Si el guion emociona por su contención, el dibujo de Sento Llobell lo complementa con una delicadeza que resulta casi balsámica. Su estilo, ya conocido por obras como El doctor Uriel, es aquí más cálido y minimalista que nunca. El trazo de Sento no dramatiza. Sus líneas limpias y llenas de matices construyen un espacio íntimo donde el lector puede acercarse sin miedo al dolor. Los rostros son profundamente honestos. Como esos ojos que contienen tanto miedo como esperanza. Como esas manos que buscan el calor de otras manos. Incluso en los momentos más oscuros, hay belleza en los detalles: una manta que protege del frío, una taza humeante que simboliza el hogar perdido, una sonrisa que brota inesperada en mitad del horror. Entre todas las escenas, hay una especialmente dura. Es la de unos padres huyendo de las redadas que se producían, consiguiendo esquivar el peligro implícito y mortal que podía suponer para los detenidos. Ese momento, cargado de simbolismo, es un ejemplo perfecto de cómo este cómic convierte el arte en refugio y, sobre todo, en memoria.

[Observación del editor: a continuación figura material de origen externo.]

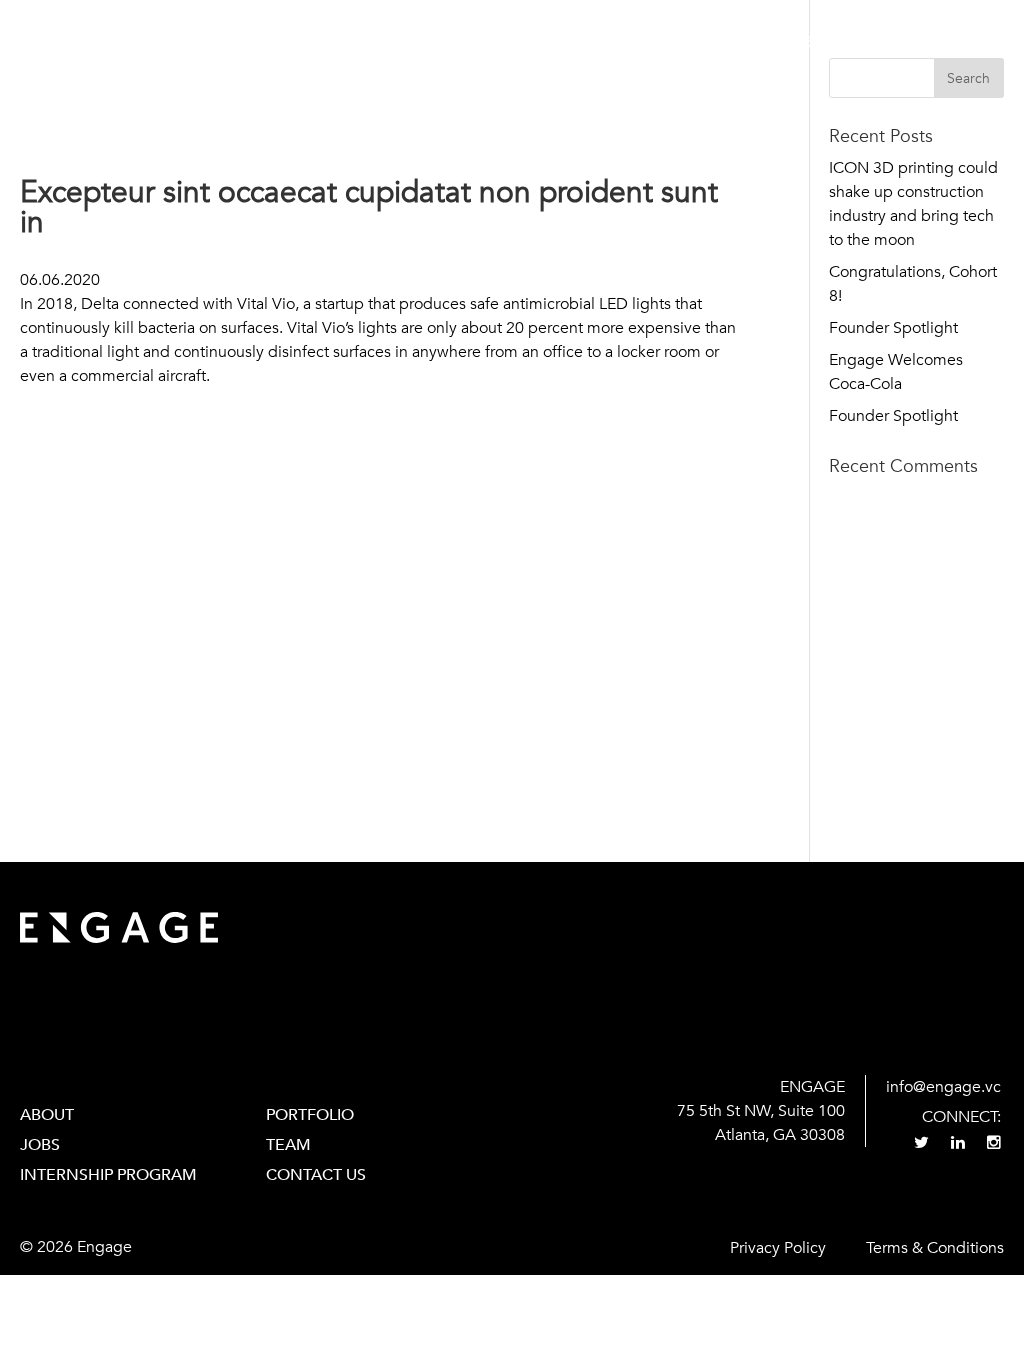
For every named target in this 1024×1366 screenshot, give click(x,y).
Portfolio (614, 42)
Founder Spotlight (893, 328)
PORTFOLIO (310, 1115)
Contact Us (952, 42)
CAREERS (779, 42)
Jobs (40, 1145)
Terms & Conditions (935, 1248)
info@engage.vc (943, 1087)
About (523, 42)
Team (701, 42)
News (858, 42)
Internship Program (108, 1175)
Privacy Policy (778, 1248)
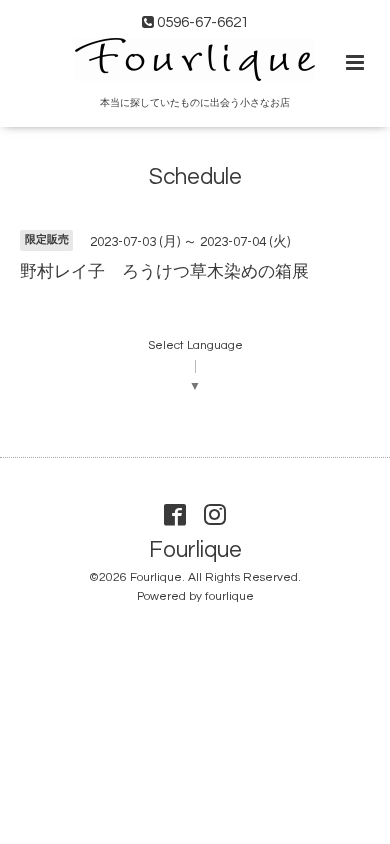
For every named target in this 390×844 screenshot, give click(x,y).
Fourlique (195, 549)
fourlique (229, 596)
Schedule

Editado por Astiberri, este tebeo es mucho más que un relato sobre la guerra. Es una obra que emociona sin manipular, que informa sin adoctrinar, que abraza sin invadir. En tiempos donde las noticias sobre conflictos armados parecen desdibujarse en la vorágine informativa, este cómic nos obliga a detenernos y a mirar a los ojos de quienes más sufren: los inocentes. Leerlo es abrir una ventana a la parte más vulnerable de nuestro pasado reciente como continente. Es un recordatorio de que las guerras no son inevitables ni ajenas. También muestra que, mientras existan personas capaces de recoger los pedazos rotos con ternura y contarlos para que no se pierdan, siempre quedará una chispa de esperanza. Por eso, Días sin escuela debería leerse con calma, con respeto, con el corazón abierto. Es un cómic que, desde la fragilidad, revela una verdad universal: la guerra siempre rompe las mismas cosas, pero a veces hay quien consigue reconstruir su mundo a base de historias de amor y unión. Relatos que no solo son necesarios, sino imprescindibles. Porque si no les damos espacio en nuestra memoria, las guerras seguirán pareciendo lejanas, abstractas e irreales. Y mientras tanto, otros niños seguirán creciendo sin escuela, sin casa, sin patria… esperando que alguien, algún día, les devuelva la voz.